— EXERCISE —
Return the data below exactly, but only from the line containing "Clear all selections in the Categories field" through the line containing "Image resolution: width=1492", with both of those lines included.

Dataset items:
*** Begin section ***

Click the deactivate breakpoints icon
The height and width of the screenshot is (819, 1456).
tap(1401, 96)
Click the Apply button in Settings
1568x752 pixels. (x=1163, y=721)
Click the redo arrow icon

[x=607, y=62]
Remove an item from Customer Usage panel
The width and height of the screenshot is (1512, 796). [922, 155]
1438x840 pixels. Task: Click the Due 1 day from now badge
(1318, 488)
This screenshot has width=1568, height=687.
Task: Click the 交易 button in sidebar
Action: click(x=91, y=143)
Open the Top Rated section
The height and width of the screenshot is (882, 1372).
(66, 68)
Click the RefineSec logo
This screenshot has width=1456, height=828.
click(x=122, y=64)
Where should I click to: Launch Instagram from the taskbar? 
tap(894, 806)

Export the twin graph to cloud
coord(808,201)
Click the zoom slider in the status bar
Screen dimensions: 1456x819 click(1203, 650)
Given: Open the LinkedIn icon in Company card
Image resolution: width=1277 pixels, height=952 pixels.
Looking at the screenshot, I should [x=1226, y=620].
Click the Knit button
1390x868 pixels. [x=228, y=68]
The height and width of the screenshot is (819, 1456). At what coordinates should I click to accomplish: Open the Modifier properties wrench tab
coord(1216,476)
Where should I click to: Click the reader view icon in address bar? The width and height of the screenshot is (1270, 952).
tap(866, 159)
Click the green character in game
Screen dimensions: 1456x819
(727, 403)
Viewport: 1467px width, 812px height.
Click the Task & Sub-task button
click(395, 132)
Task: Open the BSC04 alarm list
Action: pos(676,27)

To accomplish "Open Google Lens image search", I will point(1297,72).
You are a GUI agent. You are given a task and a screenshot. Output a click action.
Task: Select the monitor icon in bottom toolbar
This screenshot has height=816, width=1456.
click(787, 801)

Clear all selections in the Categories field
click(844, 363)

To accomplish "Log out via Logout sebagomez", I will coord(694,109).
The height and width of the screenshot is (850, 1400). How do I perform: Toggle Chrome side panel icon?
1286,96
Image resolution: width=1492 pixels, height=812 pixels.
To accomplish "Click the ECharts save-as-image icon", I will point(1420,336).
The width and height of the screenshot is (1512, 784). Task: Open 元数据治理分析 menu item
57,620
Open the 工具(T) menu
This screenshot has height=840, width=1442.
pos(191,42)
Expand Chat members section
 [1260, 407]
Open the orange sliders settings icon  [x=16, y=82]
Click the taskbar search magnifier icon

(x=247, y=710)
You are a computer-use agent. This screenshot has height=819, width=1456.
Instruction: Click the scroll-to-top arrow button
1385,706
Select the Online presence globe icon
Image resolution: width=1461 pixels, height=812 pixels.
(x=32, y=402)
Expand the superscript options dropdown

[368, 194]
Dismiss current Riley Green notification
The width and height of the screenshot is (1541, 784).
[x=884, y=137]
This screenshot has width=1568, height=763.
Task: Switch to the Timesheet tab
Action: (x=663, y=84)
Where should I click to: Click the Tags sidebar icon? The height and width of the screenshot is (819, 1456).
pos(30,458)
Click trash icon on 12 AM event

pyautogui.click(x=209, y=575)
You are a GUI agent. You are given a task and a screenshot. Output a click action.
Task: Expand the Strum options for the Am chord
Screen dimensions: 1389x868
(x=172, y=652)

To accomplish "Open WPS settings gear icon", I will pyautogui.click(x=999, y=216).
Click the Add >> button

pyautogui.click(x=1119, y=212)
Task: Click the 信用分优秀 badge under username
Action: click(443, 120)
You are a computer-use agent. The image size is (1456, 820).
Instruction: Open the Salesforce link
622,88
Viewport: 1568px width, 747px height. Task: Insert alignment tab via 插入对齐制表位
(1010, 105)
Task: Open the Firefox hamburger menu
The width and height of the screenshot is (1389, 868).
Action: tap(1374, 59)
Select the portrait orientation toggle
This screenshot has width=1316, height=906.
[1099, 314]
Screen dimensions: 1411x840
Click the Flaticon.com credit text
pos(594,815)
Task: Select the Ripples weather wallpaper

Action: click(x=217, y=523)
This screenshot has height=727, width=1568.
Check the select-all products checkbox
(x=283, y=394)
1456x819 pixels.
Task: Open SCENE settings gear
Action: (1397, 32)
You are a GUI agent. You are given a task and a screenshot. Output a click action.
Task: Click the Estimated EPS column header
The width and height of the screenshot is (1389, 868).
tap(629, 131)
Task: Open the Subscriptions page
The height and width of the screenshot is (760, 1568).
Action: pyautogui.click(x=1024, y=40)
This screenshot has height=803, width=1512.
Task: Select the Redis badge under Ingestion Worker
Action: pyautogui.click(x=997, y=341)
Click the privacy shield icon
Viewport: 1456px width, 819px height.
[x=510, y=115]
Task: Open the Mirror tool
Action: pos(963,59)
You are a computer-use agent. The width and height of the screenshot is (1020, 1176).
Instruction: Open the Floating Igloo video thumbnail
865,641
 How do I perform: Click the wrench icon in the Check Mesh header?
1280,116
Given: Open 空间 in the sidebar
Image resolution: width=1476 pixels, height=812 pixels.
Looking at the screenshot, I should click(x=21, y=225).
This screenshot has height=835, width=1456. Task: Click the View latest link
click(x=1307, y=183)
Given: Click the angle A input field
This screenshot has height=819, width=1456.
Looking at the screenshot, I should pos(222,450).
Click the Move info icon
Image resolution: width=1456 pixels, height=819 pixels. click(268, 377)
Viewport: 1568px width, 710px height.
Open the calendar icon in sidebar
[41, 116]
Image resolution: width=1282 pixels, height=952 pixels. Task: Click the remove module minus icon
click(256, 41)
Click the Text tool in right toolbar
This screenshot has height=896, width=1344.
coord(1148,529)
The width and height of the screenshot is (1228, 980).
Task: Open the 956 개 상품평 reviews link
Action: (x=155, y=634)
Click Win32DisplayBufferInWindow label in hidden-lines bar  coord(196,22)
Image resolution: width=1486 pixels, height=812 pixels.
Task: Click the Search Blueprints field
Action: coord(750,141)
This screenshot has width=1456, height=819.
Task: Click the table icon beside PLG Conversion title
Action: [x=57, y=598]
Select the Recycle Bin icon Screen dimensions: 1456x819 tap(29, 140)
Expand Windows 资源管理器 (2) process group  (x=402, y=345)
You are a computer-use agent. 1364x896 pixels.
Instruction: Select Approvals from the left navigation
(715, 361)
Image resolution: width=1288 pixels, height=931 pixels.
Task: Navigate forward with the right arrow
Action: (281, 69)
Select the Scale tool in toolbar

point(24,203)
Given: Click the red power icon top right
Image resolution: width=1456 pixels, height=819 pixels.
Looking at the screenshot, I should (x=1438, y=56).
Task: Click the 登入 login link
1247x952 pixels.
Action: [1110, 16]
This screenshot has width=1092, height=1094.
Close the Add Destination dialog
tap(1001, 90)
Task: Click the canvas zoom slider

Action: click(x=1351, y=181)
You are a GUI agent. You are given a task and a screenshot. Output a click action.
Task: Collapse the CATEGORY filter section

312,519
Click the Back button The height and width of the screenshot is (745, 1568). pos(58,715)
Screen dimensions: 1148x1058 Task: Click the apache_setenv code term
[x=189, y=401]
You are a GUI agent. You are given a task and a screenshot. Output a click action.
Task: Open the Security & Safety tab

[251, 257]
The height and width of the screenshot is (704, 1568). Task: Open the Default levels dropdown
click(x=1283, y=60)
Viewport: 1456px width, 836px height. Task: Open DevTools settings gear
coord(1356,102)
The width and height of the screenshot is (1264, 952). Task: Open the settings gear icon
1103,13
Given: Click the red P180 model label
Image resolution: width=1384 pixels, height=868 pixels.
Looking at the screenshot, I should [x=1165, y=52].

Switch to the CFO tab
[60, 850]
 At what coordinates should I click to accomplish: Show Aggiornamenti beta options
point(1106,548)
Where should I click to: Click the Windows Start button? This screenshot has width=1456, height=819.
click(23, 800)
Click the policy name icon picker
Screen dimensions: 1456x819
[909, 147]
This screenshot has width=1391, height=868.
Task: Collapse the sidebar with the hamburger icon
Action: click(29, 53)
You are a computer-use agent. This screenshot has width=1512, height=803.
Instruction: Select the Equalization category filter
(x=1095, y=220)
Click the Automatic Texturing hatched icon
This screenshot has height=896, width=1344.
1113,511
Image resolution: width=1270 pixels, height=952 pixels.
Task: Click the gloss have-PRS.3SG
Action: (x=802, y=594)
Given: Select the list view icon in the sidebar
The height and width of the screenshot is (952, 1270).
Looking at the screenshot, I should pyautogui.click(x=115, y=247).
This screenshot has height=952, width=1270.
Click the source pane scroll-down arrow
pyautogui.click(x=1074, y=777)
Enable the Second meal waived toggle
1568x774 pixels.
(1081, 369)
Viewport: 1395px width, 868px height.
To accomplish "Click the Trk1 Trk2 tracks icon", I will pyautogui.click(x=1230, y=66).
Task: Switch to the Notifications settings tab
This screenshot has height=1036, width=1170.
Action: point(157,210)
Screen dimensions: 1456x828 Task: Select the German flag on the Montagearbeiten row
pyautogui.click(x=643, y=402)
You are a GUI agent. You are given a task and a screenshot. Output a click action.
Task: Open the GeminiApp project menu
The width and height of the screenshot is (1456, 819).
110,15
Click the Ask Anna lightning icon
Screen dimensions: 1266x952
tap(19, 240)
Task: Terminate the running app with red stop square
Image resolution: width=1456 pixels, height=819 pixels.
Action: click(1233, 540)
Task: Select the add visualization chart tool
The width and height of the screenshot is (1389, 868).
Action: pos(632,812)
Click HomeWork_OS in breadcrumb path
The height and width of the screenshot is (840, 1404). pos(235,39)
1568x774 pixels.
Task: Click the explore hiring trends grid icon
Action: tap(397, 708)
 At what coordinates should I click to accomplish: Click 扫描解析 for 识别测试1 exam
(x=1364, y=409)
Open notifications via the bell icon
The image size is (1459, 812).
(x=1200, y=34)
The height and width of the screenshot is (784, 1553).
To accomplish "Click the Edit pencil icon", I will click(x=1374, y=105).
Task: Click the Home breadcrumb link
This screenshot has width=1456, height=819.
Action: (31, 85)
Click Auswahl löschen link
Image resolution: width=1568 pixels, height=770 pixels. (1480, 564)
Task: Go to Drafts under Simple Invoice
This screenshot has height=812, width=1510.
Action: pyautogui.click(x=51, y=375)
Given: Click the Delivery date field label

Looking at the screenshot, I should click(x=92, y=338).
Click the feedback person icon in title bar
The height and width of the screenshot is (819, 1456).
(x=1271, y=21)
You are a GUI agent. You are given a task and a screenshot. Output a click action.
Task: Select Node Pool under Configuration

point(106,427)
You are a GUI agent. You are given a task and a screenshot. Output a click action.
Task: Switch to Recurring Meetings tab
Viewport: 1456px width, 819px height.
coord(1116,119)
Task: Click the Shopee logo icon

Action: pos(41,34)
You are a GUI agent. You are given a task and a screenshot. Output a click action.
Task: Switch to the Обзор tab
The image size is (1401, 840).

*** End section ***

— TASK OUTPUT —
Clear all selections in the Categories field
click(844, 363)

To accomplish "Log out via Logout sebagomez", I will coord(694,109).
The height and width of the screenshot is (850, 1400). How do I perform: Toggle Chrome side panel icon?
1286,96
Image resolution: width=1492 pixels, height=812 pixels.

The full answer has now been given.